Furthermore, moist cooking of meat with high connective tissue content was shown to induce a significant tenderising effect via collagen gelation [27], liberating collagen peptides with higher levels of AA (glycine, proline, hydroxyproline and alanine) [28]. In contrast to our hypothesis that protein breakdown would be accelerated with SV, AA indicators of protein breakdown, such as collagen breakdown, including hydroxyproline, did not appear at different rates in circulation. This was surprising given that previous studies had demonstrated that longer periods of cooking solubilise the connective tissues, decrease hardness and make the denatured protein more accessible to digestive enzymes [8,29]. However, in our study, the comparatively lower collagen content of the sampled beef cut [30] prevented our ability to draw firm conclusions.

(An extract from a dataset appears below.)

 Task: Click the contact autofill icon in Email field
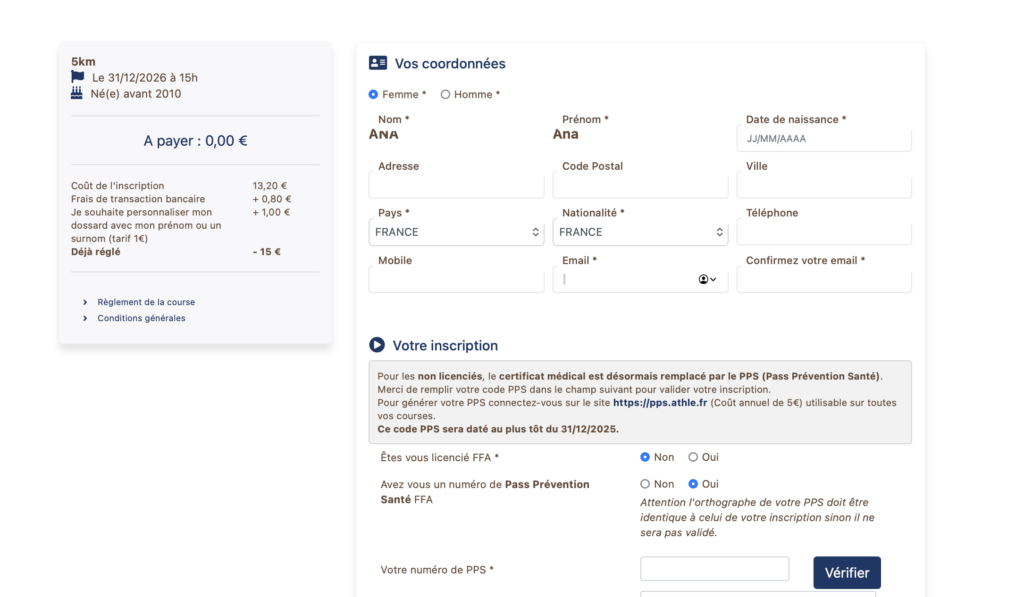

This study also explored the dynamics of appetite-regulating GI hormones in response to the different beef cooking methods. Previously, it has been shown that circulatory increases in GIP and GLP-1 (also known as incretins) are proportionate to the caloric content of meals [31,32]. Previous intervention trials have also demonstrated that carbohydrates and fats may be the prominent activators of GLP-1 and GIP secretion [33,34]; however, the role of dietary protein on the secretion of these hormones remains a matter of debate [12,35]. In agreement with previous clinical data [12], our findings show a robust and marked increase in circulatory GIP and a gentle rise in circulatory GLP 1 with the high protein beef steak meals, although there were no differences between the cooking method. Inclusion of white bread, and fat content of the test meal, may also have had an impact on release of GLP-1 and GIP, which needs to be further clarified in future studies.

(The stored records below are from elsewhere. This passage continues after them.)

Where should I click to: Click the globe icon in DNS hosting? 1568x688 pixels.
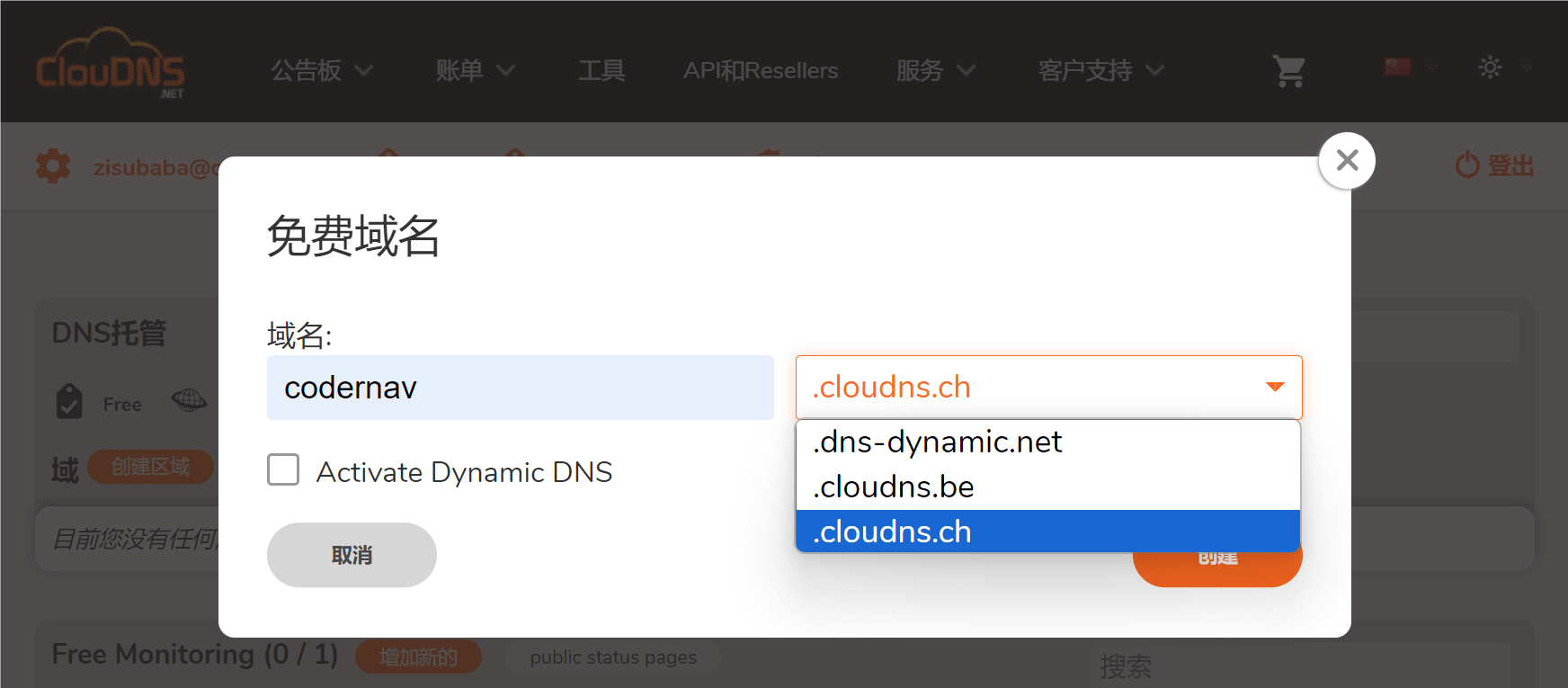189,400
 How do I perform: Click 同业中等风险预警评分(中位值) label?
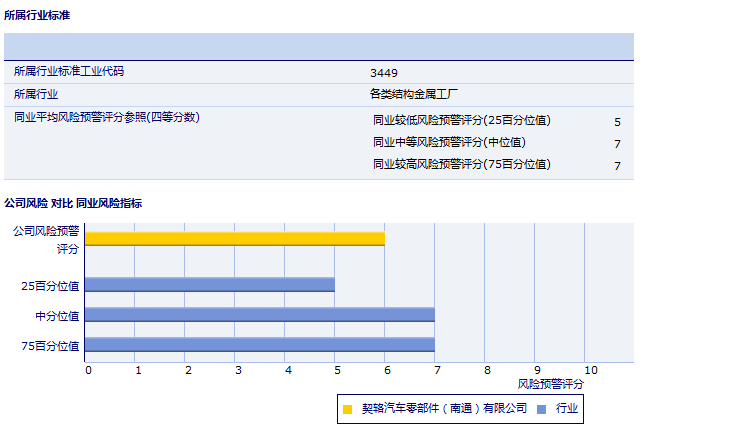point(449,142)
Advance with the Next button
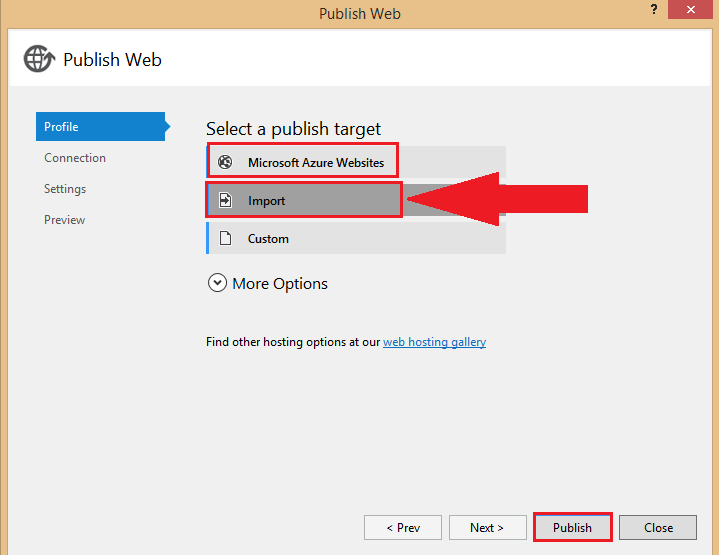 tap(487, 527)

Unlike other GI hormones, ghrelin concentrations in plasma increase with prolonged fasting and tend to be suppressed by meal intake [36]. There is one report for an increase in ghrelin concentration following a high protein meal [37]. Conversely, other studies have reported a similar response to meals of various macronutrient compositions [38,39]. In this study, the single meal intervention with beef steak did not modify ghrelin relative to fasting concentrations, though it showed a suppression trend throughout the postprandial period. Overall, the present data do not provide evidence for differences in the release of GI hormones following the ingestion of differently cooked beef steak.

Limitations

This study did not assess the AA composition of the raw and cooked beef steak samples. However, as the meat used was sourced from the same cut of beef, and assigned in a randomised manner, we have assumed that the raw composition was identical. Differences in AA composition as a consequence of cooking methods were also not analysed; thus, the AA composition of the ingested meat could have differed. Further, the GI hormones were analysed from plasma samples immediately after completion of the study, whereas the circulatory AA concentrations were carried out from the prolonged storage of samples at −20 °C, a condition known to influence the concentrations of some AA in plasma [40]. However, all the samples experienced the same storage condition, which likely has minimised the intersample variability.

5. Conclusions

Pan-fried and sous-vide beef steak cooking, despite having very different cooking temperatures and times, exerted minimal differential effects on plasma AA, GI hormones, and insulin. This suggests that among healthy young men, variation in meat cooking method is not a major determinant of protein digestion. Previously, in older individuals, preparing beef by mincing was shown to increase the rate of appearance of AA [41]; thus, gross physical changes to meat structure may affect protein digestion to a greater extent than cooking. However, there are important caveats to this study, and further studies are required that combine the use of tracer methodologies or additional measures of total digestibility to more thoroughly examine how meat (including beef) processing and cooking influences postprandial nutrient and hormonal responses.